O que é a calculadora bulking e cutting?
É uma ferramenta que estima quantas calorias você deve comer para ganhar massa (bulk) ou perder gordura (cut), além de sugerir uma divisão de macros. A calculadora bulking e cutting ajuda a transformar objetivo em números práticos.
Qual o melhor excedente calórico para ganhar massa?
Depende do seu perfil: eu geralmente recomendo +5–10% para quem quer um ganho mais limpo e +10–20% para quem aceita ganhar um pouco mais de gordura. Excedente calórico para ganhar massa precisa vir acompanhado de treino de resistência e proteína suficiente.
Como planejar cut e bulk calorias macros?
Calcule seu TDEE, escolha déficit ou excedente e fixe proteína por kg (1.6–2.4 g/kg). Reserve 20–30% das calorias para gorduras e use o restante para carboidratos. Ajuste conforme energia, sono e desempenho nos treinos.
Quanto tempo devo manter um bulk ou cut?
Depende do objetivo e da resposta do corpo. Bulks costumam durar meses (3–12), cuts geralmente 6–16 semanas. Monitore composição corporal e sinais de estresse; pare ou ajuste quando necessário.
Preciso contar calorias todo dia?
Contar calorias ajuda no controle, especialmente em fases. Eu sugiro que no começo você controle mais de perto para aprender porções; com tempo, pode alternar entre controle e hábitos guiados por percepção.
Perguntas Frequentes
O que é a calculadora bulking e cutting?
É uma ferramenta que estima quantas calorias você deve comer para ganhar massa (bulk) ou perder gordura (cut), além de sugerir uma divisão de macros.
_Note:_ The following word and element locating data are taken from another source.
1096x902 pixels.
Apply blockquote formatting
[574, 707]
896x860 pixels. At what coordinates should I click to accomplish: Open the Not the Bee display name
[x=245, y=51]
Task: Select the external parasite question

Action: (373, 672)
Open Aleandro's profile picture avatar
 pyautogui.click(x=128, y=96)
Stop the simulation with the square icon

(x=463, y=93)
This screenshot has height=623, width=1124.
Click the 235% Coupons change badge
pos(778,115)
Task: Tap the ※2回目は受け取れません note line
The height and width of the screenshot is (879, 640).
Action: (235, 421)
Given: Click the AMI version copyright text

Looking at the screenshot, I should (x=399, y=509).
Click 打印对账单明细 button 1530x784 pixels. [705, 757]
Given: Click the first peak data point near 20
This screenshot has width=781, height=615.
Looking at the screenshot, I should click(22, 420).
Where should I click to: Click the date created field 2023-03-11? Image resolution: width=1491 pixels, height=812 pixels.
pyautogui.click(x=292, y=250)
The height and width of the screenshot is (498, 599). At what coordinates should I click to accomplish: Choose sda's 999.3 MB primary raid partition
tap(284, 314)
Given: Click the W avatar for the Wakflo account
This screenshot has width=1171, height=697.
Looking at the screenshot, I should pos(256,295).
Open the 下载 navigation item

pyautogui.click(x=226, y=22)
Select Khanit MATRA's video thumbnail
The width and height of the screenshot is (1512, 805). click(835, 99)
A calculadora bulking e cutting ajuda a transformar objetivo em números práticos.
Qual o melhor excedente calórico para ganhar massa?
Depende do seu perfil: eu geralmente recomendo +5–10% para quem quer um ganho mais limpo e +10–20% para quem aceita ganhar um pouco mais de gordura. Excedente calórico para ganhar massa precisa vir acompanhado de treino de resistência e proteína suficiente.
Como planejar cut e bulk calorias macros?
Calcule seu TDEE, escolha déficit ou excedente e fixe proteína por kg (1.6–2.4 g/kg). Reserve 20–30% das calorias para gorduras e use o restante para carboidratos. Ajuste conforme energia, sono e desempenho nos treinos.
Quanto tempo devo manter um bulk ou cut?
Depende do objetivo e da resposta do corpo. Bulks costumam durar meses (3–12), cuts geralmente 6–16 semanas. Monitore composição corporal e sinais de estresse; pare ou ajuste quando necessário.
Preciso contar calorias todo dia?
Contar calorias ajuda no controle, especialmente em fases. Eu sugiro que no começo você controle mais de perto para aprender porções; com tempo, pode alternar entre controle e hábitos guiados por percepção.